Tomorrow I will be publishing a full length article on the subject of GVHD, which will address this and many other issues related to the subject.

Bruce, best wishes to your wife. She is in good hands. Clive Zent is one of my favorite CLL experts, and I was very impressed by Dr. Hogan when I met him at Mayo several years back.

Chaya

By: Bruce

Bruce — Fri, 25 Apr 2008 16:31:42 +0000

Sounds like “Harvey” is doing great. Congratulations! My wife is back in the clink (albeit 70 miles south of you) for treatment of GvHD. She just passed the 2 year mark on her transplant which illustrates the cure is a long process. The good news is that there is absolutely no CLL present and her blood counts are perfect in all respects. The GvHD she faces only presents as a painful skin rash and shows no other organ involvement. The treatment is a series of full-body moist dressings. A steroid cream is applied and then the moist dressing. They alternate between moisturizer and steroid cream for the first 24 hours and then go to a 3-a-day schedule. After only 18 hours there is already a nice improvement.

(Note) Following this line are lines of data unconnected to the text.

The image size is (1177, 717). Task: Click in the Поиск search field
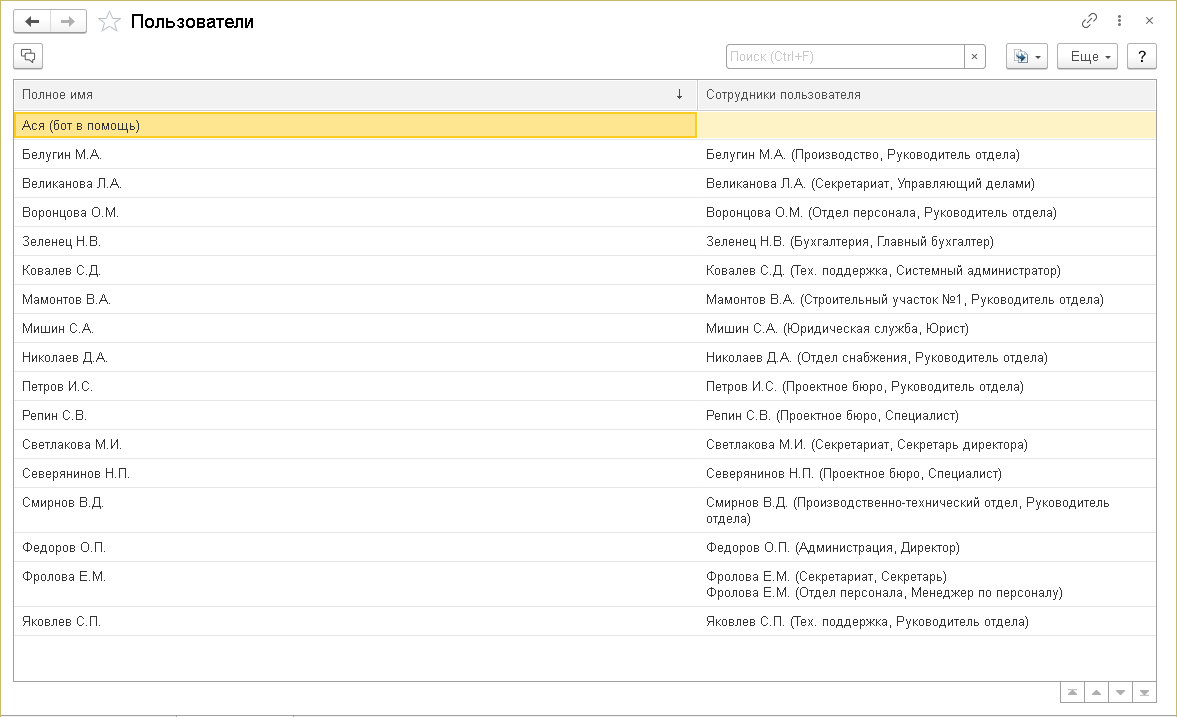tap(845, 57)
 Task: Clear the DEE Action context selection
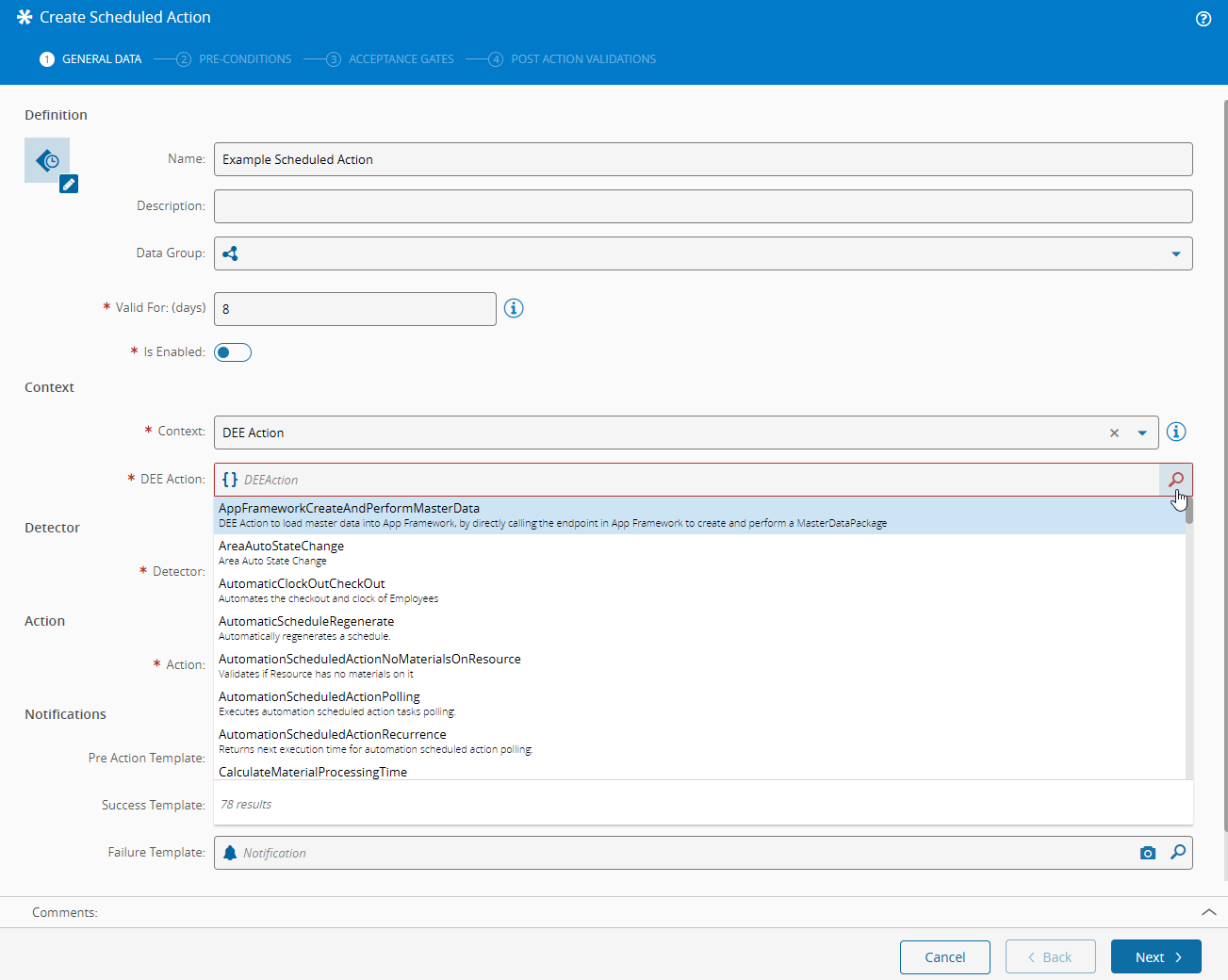pos(1114,433)
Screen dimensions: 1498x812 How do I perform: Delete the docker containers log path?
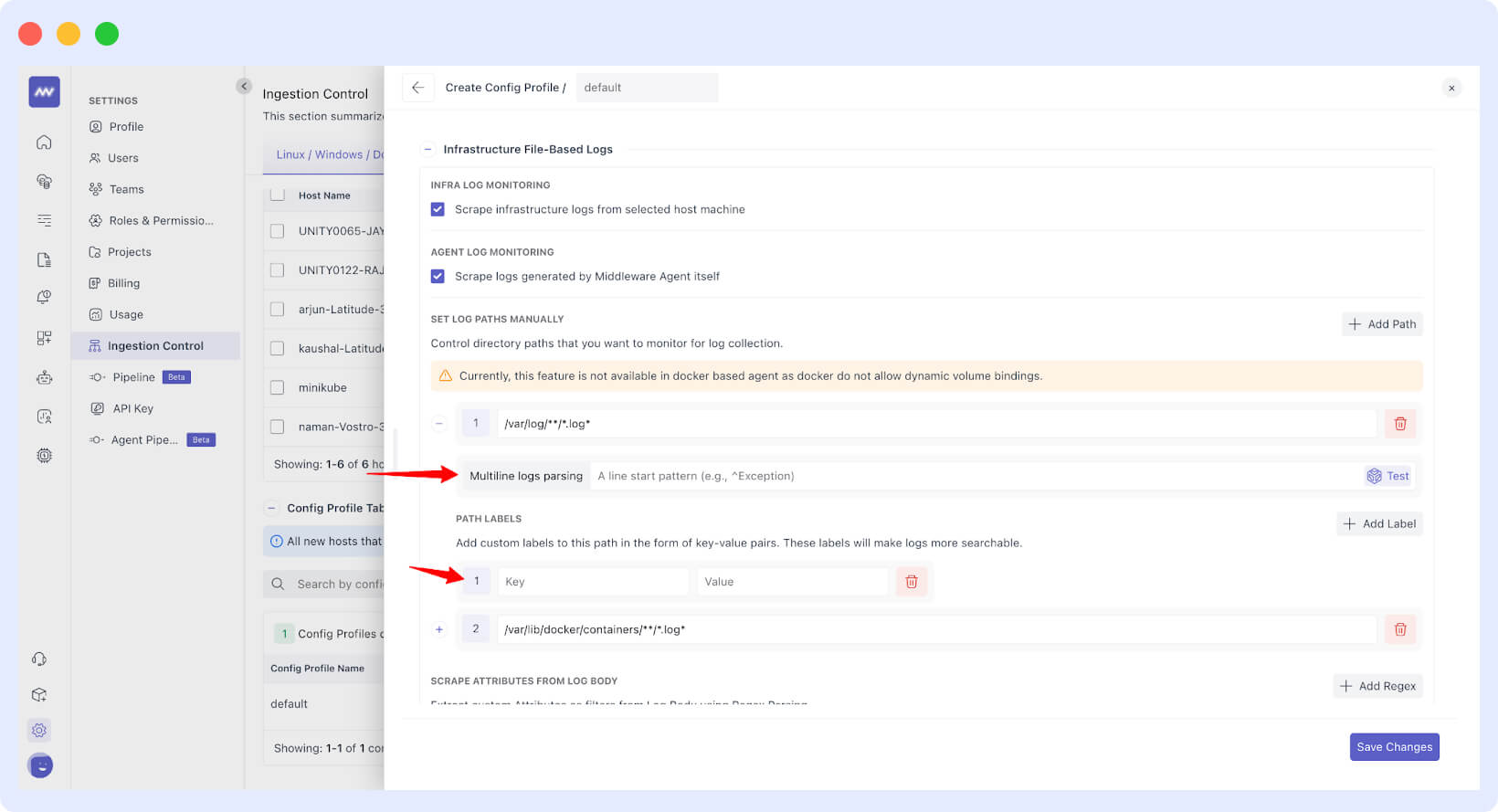[1399, 629]
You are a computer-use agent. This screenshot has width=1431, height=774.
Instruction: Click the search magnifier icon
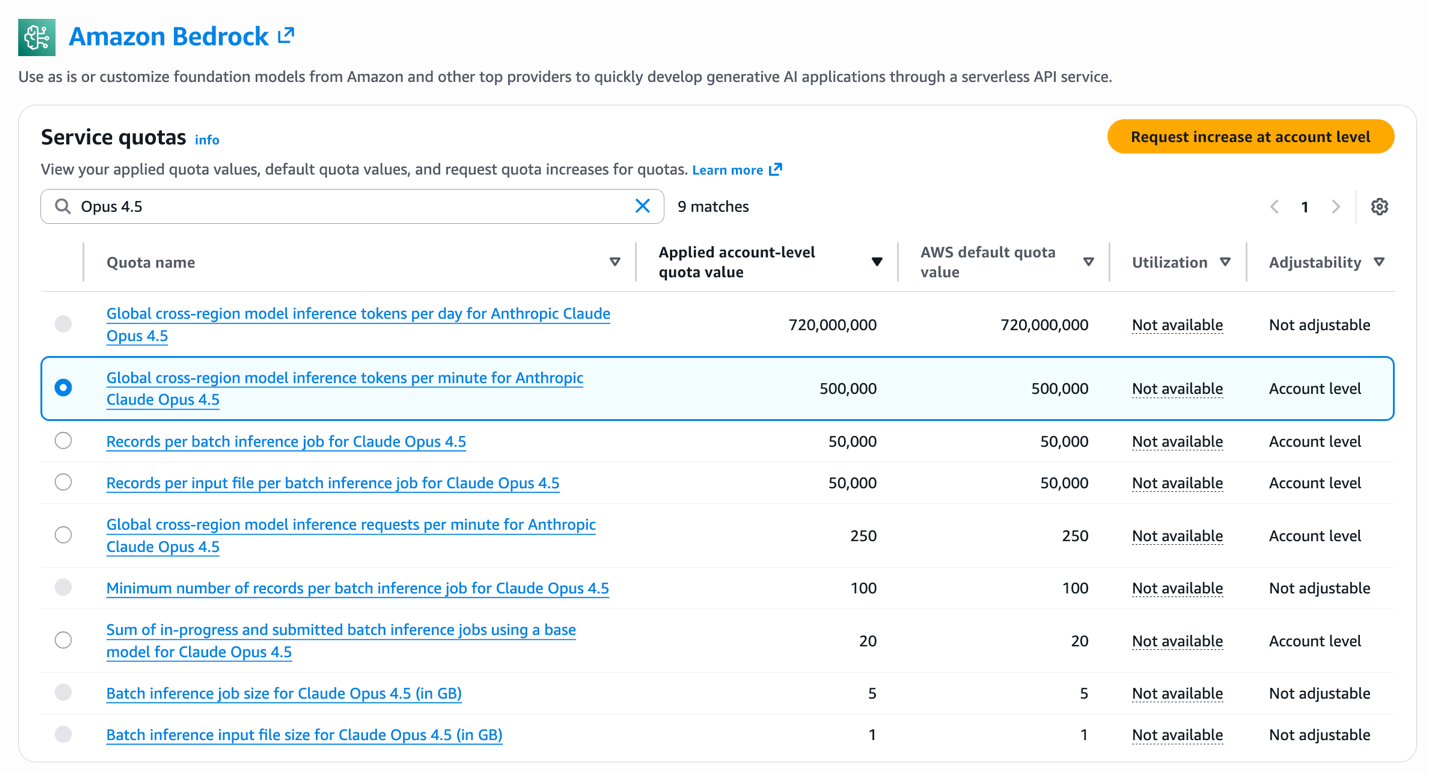61,206
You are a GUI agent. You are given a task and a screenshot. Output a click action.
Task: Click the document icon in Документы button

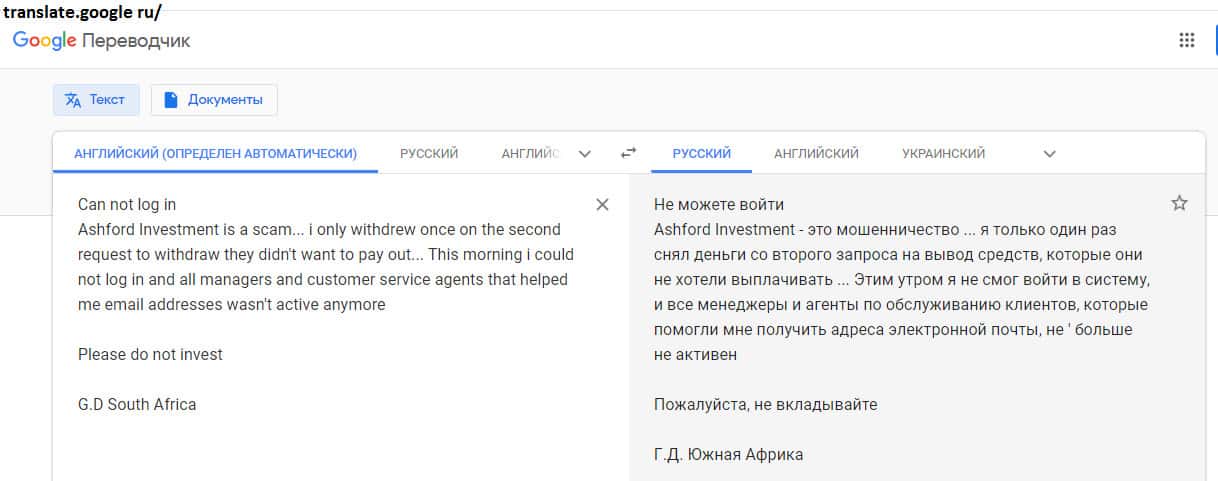pyautogui.click(x=170, y=99)
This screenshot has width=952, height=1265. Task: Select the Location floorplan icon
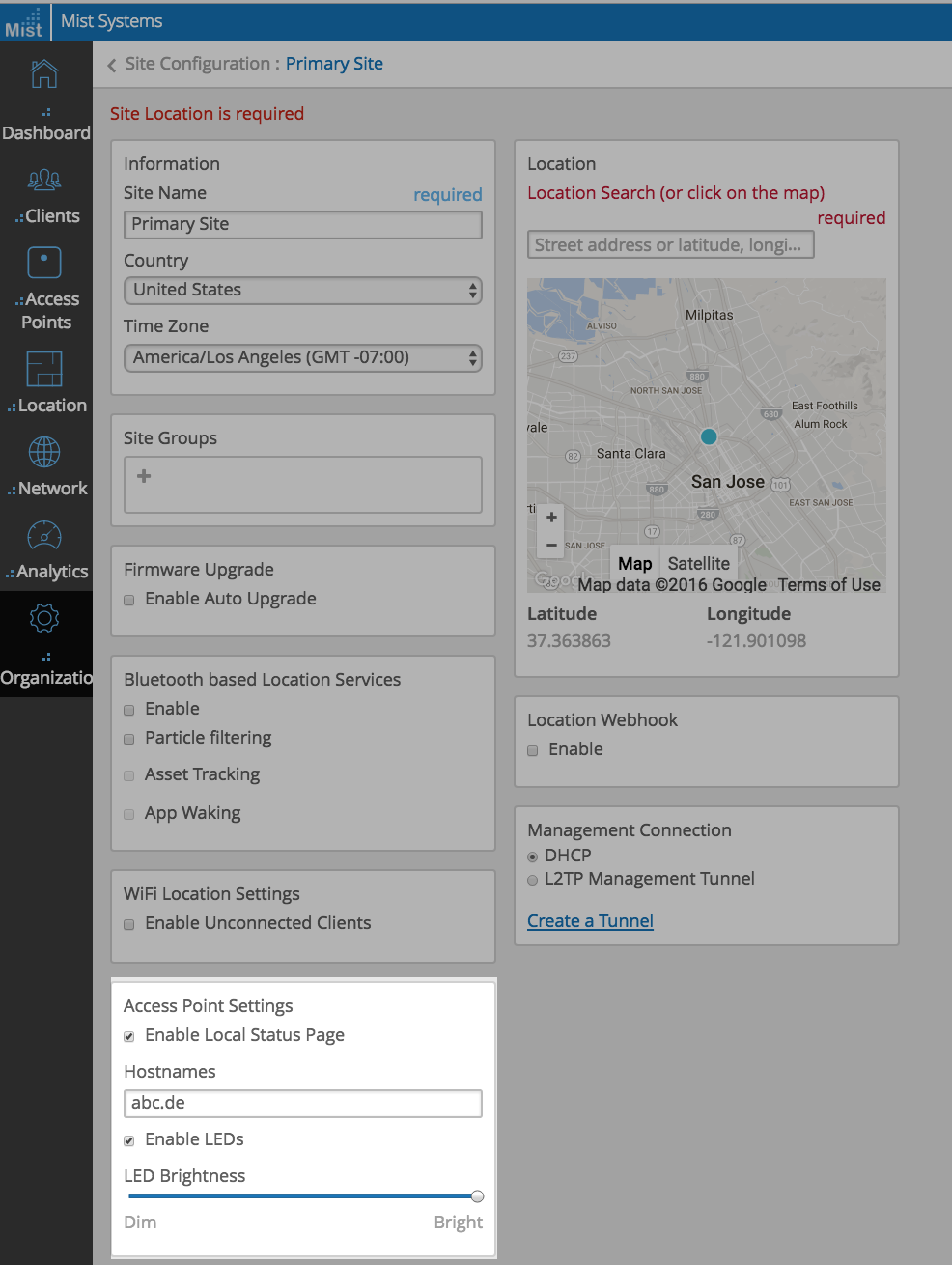point(44,369)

They will change her immune suppression from Cyclosporine to CelCept. They feel this will improve her situation.

We learned yesterday from Drs. Zent and Hogan that they are seeing an average of 3 years of immune suppression for patients who have undergone a mini allo transplant. I informed Dr. Zent of “Harvey’s” progress. He said a lot of his patients were keeping him up to date.

Of course “Harvey” will likely not face many GvHD issues. This is one of the many nice things about the cord blood transplants and something that really wasn’t available to us only 2 short years ago! I personally think those who are diagnosed with CLL today will face a greatly improved set of choices when the time comes to make major treatment decisions. In the case of my wife she had approximately 7 years between diagnosis and transplant. CLL treatments seven years from today will likely be a much different animal. Better results, less toxicity, lower mortality rates, and more complete cures are certain to be the norm.